THE DATA:
_ _ _ _

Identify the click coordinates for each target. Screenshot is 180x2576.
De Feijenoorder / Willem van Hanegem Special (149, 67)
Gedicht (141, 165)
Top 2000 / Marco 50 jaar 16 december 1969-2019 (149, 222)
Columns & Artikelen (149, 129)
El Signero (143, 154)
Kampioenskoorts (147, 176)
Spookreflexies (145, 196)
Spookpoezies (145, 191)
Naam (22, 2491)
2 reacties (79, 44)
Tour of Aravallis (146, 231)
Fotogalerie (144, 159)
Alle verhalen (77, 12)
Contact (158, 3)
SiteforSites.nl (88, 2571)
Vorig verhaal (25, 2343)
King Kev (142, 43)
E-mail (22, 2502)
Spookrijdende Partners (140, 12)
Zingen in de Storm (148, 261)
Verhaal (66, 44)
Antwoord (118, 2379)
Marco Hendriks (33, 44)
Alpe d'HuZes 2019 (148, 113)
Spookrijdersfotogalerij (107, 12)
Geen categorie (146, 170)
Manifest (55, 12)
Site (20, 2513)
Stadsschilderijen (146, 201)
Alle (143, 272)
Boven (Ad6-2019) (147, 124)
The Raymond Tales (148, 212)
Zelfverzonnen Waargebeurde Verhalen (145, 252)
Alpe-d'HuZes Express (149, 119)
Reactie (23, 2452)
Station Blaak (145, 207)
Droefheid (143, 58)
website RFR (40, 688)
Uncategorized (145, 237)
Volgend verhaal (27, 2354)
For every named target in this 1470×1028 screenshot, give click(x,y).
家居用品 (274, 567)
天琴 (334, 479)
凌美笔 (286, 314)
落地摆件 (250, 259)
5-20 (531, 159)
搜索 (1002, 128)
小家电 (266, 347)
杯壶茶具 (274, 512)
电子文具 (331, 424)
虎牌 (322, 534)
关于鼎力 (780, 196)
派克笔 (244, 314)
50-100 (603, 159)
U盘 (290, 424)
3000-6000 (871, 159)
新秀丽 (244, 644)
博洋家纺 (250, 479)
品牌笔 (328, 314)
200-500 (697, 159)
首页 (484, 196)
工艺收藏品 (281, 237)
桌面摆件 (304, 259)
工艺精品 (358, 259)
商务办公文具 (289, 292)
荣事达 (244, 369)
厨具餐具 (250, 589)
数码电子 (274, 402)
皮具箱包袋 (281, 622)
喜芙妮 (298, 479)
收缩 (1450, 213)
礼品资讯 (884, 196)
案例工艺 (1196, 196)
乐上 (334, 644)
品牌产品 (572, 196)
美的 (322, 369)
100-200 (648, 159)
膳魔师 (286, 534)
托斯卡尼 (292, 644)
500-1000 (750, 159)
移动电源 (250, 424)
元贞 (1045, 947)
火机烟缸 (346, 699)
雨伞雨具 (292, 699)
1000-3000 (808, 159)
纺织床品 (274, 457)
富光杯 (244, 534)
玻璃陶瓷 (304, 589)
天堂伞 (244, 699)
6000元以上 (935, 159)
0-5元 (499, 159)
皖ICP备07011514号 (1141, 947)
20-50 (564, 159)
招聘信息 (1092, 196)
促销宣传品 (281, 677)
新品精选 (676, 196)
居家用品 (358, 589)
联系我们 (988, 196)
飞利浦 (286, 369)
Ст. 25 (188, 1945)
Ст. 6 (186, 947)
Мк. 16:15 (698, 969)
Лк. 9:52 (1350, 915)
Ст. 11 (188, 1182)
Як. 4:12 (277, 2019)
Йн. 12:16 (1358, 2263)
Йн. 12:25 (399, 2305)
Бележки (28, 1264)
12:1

_ _ _ _

Beginning with the first line of the entries, repeat each line exactly until you have reproduced the one containing "皖ICP备07011514号 (1141, 947)", and add nothing further.

Identify the click coordinates for each target. Screenshot is 180x2576.
De Feijenoorder / Willem van Hanegem Special (149, 67)
Gedicht (141, 165)
Top 2000 / Marco 50 jaar 16 december 1969-2019 (149, 222)
Columns & Artikelen (149, 129)
El Signero (143, 154)
Kampioenskoorts (147, 176)
Spookreflexies (145, 196)
Spookpoezies (145, 191)
Naam (22, 2491)
2 reacties (79, 44)
Tour of Aravallis (146, 231)
Fotogalerie (144, 159)
Alle verhalen (77, 12)
Contact (158, 3)
SiteforSites.nl (88, 2571)
Vorig verhaal (25, 2343)
King Kev (142, 43)
E-mail (22, 2502)
Spookrijdende Partners (140, 12)
Zingen in de Storm (148, 261)
Verhaal (66, 44)
Antwoord (118, 2379)
Marco Hendriks (33, 44)
Alpe d'HuZes 2019 (148, 113)
Spookrijdersfotogalerij (107, 12)
Geen categorie (146, 170)
Manifest (55, 12)
Site (20, 2513)
Stadsschilderijen (146, 201)
Alle (143, 272)
Boven (Ad6-2019) (147, 124)
The Raymond Tales (148, 212)
Zelfverzonnen Waargebeurde Verhalen (145, 252)
Alpe-d'HuZes Express (149, 119)
Reactie (23, 2452)
Station Blaak (145, 207)
Droefheid (143, 58)
website RFR (40, 688)
Uncategorized (145, 237)
Volgend verhaal (27, 2354)
For every named target in this 1470×1028 screenshot, give click(x,y).
家居用品 (274, 567)
天琴 (334, 479)
凌美笔 (286, 314)
落地摆件 (250, 259)
5-20 (531, 159)
搜索 (1002, 128)
小家电 (266, 347)
杯壶茶具 (274, 512)
电子文具 (331, 424)
虎牌 (322, 534)
关于鼎力 (780, 196)
派克笔 (244, 314)
50-100 (603, 159)
U盘 (290, 424)
3000-6000 (871, 159)
新秀丽 (244, 644)
博洋家纺 (250, 479)
品牌笔 (328, 314)
200-500 (697, 159)
首页 (484, 196)
工艺收藏品 (281, 237)
桌面摆件 (304, 259)
工艺精品 (358, 259)
商务办公文具 (289, 292)
荣事达 (244, 369)
厨具餐具 (250, 589)
数码电子 (274, 402)
皮具箱包袋 (281, 622)
喜芙妮 (298, 479)
收缩 (1450, 213)
礼品资讯 (884, 196)
案例工艺 (1196, 196)
乐上 (334, 644)
品牌产品 (572, 196)
美的 (322, 369)
100-200 (648, 159)
膳魔师 (286, 534)
托斯卡尼 (292, 644)
500-1000 (750, 159)
移动电源 (250, 424)
元贞 (1045, 947)
火机烟缸 (346, 699)
雨伞雨具 (292, 699)
1000-3000 (808, 159)
纺织床品 (274, 457)
富光杯 (244, 534)
玻璃陶瓷 (304, 589)
天堂伞 (244, 699)
6000元以上 (935, 159)
0-5元 (499, 159)
皖ICP备07011514号 (1141, 947)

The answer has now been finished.